• Problem statement: Print all of the data exactly, but drop the pictures.

• Data in this exercise:
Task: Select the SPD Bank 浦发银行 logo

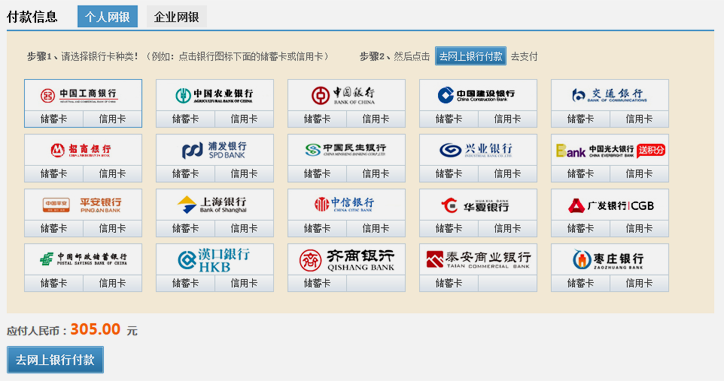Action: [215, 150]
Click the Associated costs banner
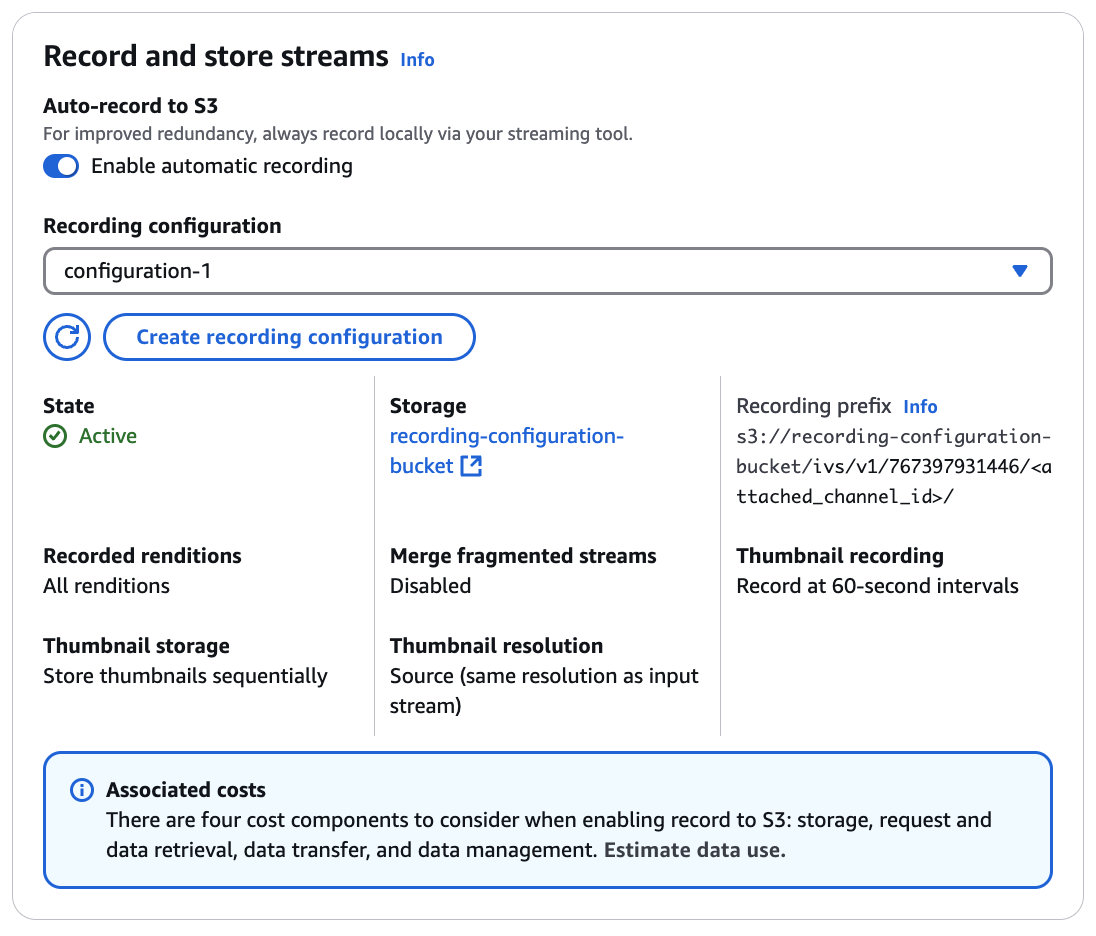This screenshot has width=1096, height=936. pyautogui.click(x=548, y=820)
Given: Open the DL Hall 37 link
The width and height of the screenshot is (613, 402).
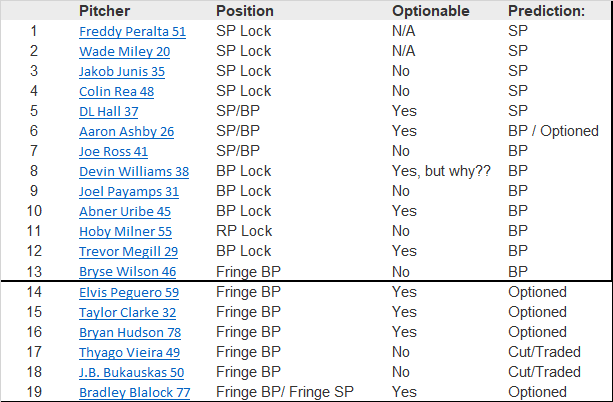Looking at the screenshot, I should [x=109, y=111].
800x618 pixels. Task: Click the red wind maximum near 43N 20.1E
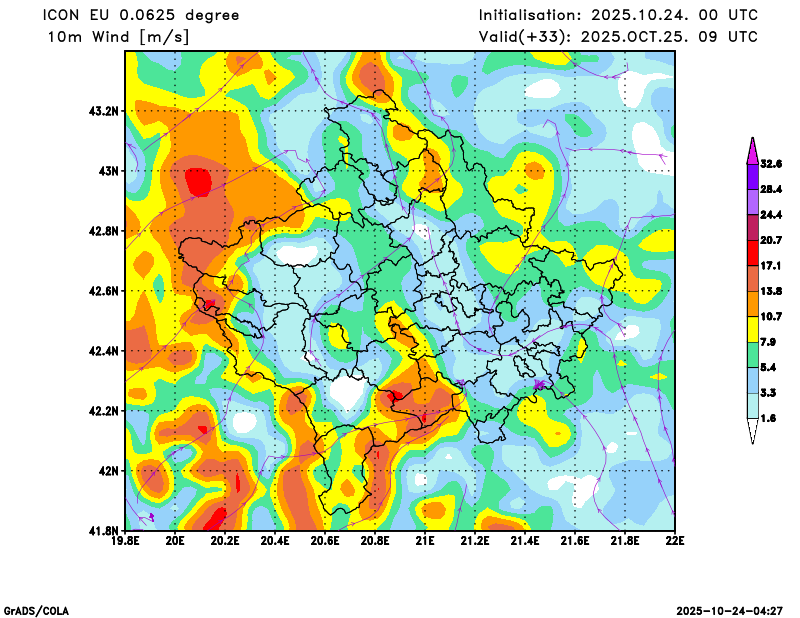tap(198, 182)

• Finished exercise:
Task: Select the SPD Bank 浦发银行 logo

Action: [215, 150]
Click the Associated costs banner
This screenshot has width=1096, height=936. pyautogui.click(x=548, y=820)
Given: Open the DL Hall 37 link
The width and height of the screenshot is (613, 402).
Looking at the screenshot, I should [x=109, y=111].
800x618 pixels. Task: Click the red wind maximum near 43N 20.1E
tap(198, 182)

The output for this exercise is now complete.